Kao maintains that Taiwanese cuisine is still an amorphous entity, under the process of crystallization. “We are still trying to define ourselves,” she says, citing the typical menu of a wedding in Taiwan: sashimi is served at the beginning, followed by the classic Chinese or Taiwanese dishes.

“I can’t define Taiwanese cuisine in a single sentence,” Kao says. “There’s no one item that can speak for Taiwan like kimchi does for Korea or sushi for Japan.”

The politics of food

According to Kao, no one seriously thought of Taiwanese cuisine as its own entity until Chen Shui-bian’s presidency in the 2000s. Chen threw parties that featured Taiwanese dishes, gradually elevating the status of Taiwanese food to be appropriate for fine dining, Kao adds.

But the roots of Taiwanese cuisine run much deeper.
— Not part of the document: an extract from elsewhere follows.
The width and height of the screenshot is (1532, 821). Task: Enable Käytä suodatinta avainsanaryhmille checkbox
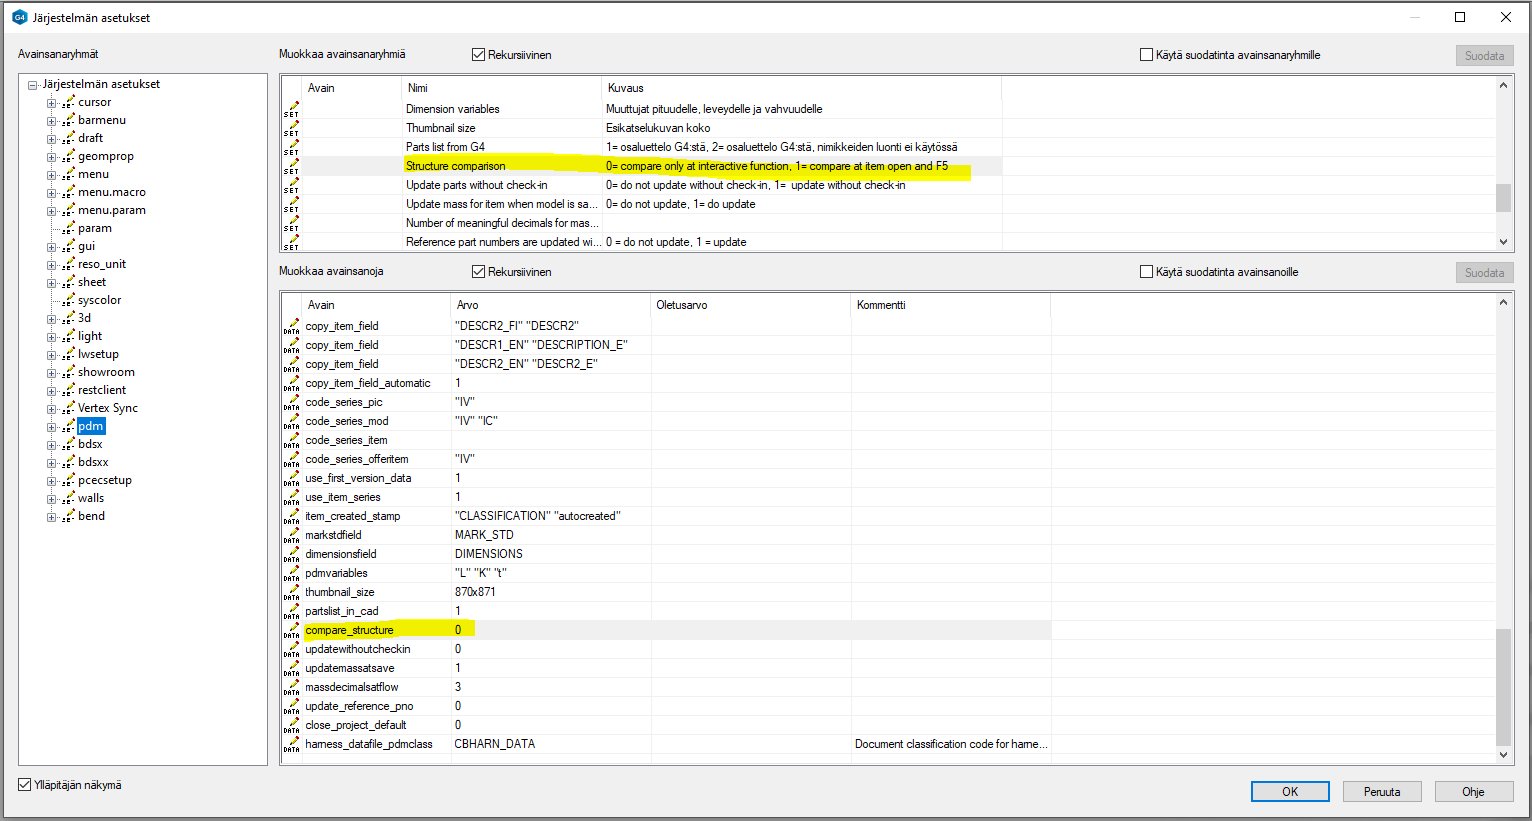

Politics and history can’t be separated from discussions of a national cuisine, and for Taiwan, the Japanese colonial era and the Kuomintang (KMT) occupation both influenced local dining traditions.

When the KMT retreated from China to Taiwan in 1949, they brought along the “Eight Major Chinese cuisines” (八大菜系), all of which evolved on arriving in Taiwan. Ingredients changed, and many of the famous Taiwanese dishes emerged from this melting pot. Beef noodle soup is said to have been created by KMT soldiers reworking Sichuan “red braised” (紅燒) beef noodles. They made use of the widely available, cheap wheat flour from American food aid. The ubiquity of toast-based snacks and sandwiches at local Taiwanese breakfast shops also finds its origins in American wheat subsidies from the early Cold War era.

Does the Michelin Guide define Taiwanese gourmet?

What, then, is Taiwanese gourmet food today? Kao has dedicated much of her work to evaluating the Michelin guide’s recommendations and criteria as a way of addressing this question. A diverse range of international cuisines is represented by the restaurants and eateries listed, and Kao credits the guide for having a good general understanding of Taiwan’s food scene.

Kao praises Michelin for recognizing chefs, particularly those of a younger generation. Taiwanese chefs Alain Huang of Raw and Kai Ho of Taïrroir were both elevated to two stars in 2019.

But the food writer does not think Michelin has the final word on gourmet in Taiwan. “We must bear in mind that Michelin is a travel guide,” she says. “So it's not meant to be used by the local people. It's meant to be used by visitors.”


Photo Credit: Da Mou

This year, the guide expanded to bestow stars on four restaurants in the city of Taichung. One restaurant, JL Studio, was directly granted two stars. This restaurant has also been recognized by Asia’s 50 Best Restaurants. The star recipients in Taichung this year were particularly controversial. “There are four restaurants with stars, and three of them are French. The other is Japanese barbeque — yakiniku. “I’m not sure if this reflects Taichung’s dining scene,” Kao says. In addition, the owner of the yakiniku restaurant was granted a Young Chef Award, which is typically given to chefs, not owners. This has led to doubts among food critics in Taiwan that the Award is properly adjudicated.

A whole world of cuisines

Taiwanese cuisine, high and low, is under constant revision.

As Taiwan is a liberal and open-minded country, Kao welcomes international chefs to introduce their own cuisines to Taiwan — “We still don't have a good Mexican place. Or even good Malaysian.” As Taiwanese cuisine continues to define itself, it will benefit from chefs of all culinary backgrounds taking up its study. “For one thing, chefs can learn cooking techniques. Owing to Taiwan’s environment and agriculture, we have a diverse bounty of ingredients.”

But one of Kao’s central hopes is for Taiwanese chefs to dig deep into their own culture, to learn and pass on traditional cooking techniques, and to further define Taiwanese cuisine.

The vision Kao settles on is threefold: to promote Taiwanese cuisine within Taiwan, to promote Taiwanese cuisine abroad, and to promote Taiwan as a food scene with all of the best of the world’s culinary traditions.